Thank you for prodding those responsible, even if it does little to stem the tide. Since it's only the beginning maybe we should start thinking of compiling scientific papers containing forbidden knowledge and eventually let the Streisand effect undo censorship efforts. At this rate we can somewhat safely expect an anti-racist review and purge of scientific literature, so now would be a good time to keep a personal archive of papers and wait and see which get memory-holed, which might become a quieter process as it becomes more routine. But maybe you should also think about your career, if the angry mob finds out/remembers that you're one of those evil people who believe that the modern human brain isn't immune to evolution and that mob sets their sights on you then your university might have to cut ties with you and pour more money into Mesoamerican transwomen studies to truly decolonise their curriculum.

Peter Frost said...

Michel,

My name is further down the list, so I might as well continue to do what I enjoy doing. Actually, I'm not afraid of talking back to True Believers. I worry more about normal people who go along with True Believers out of cowardice or dumb conformity. They end up doing most of the dirty work.

TomR said...

Are you sure it's a mob, rather than left-wing politicians needing 3-rd world immigrants for votes? Especially votes from government handouts takers, they are the most reliable voters for left-wingers. Chinese are dangerous - they come here to take the positions of power, as a left-wing politicians you'd prefer immigrants with low IQ, they are no threat to your job.

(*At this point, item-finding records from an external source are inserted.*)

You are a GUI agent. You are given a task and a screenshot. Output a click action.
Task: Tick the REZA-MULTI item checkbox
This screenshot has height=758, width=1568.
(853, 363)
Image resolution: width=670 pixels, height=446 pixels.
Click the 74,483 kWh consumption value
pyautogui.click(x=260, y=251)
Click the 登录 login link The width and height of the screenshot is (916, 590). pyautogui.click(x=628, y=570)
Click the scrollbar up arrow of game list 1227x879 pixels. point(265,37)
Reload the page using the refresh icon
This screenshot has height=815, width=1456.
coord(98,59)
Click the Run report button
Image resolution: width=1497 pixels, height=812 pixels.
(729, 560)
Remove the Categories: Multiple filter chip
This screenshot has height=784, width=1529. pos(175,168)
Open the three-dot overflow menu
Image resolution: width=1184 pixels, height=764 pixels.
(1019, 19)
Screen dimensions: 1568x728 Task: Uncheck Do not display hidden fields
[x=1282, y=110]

Remember to think into information control role in DECISION MAKING, rather than just being there for itself, or for just beliefs.

Santo's said...

Murrica has been safe/for psychopathic trash morons and "$ome" ratz since its foundation. But everything to destroy stupid White tra$h uhlegacy is valid.

Anonymous said...

Here's one thing you missed: the knowledge is not lost. A retraction is merely a recommendation not to base any further investigation on this article. COPE recommends leaving the article online and explain why it was retracted, so the article itself stays online. This is not like burning books.

And should we discourage racist research? Well... yes. You might argue that "who to say what is racist?", but the fact that there's a human judge is a given in scientific publishing. This was racist even in the time of its publication, and shouldn't have been published to begin with. A retraction is a correction of that.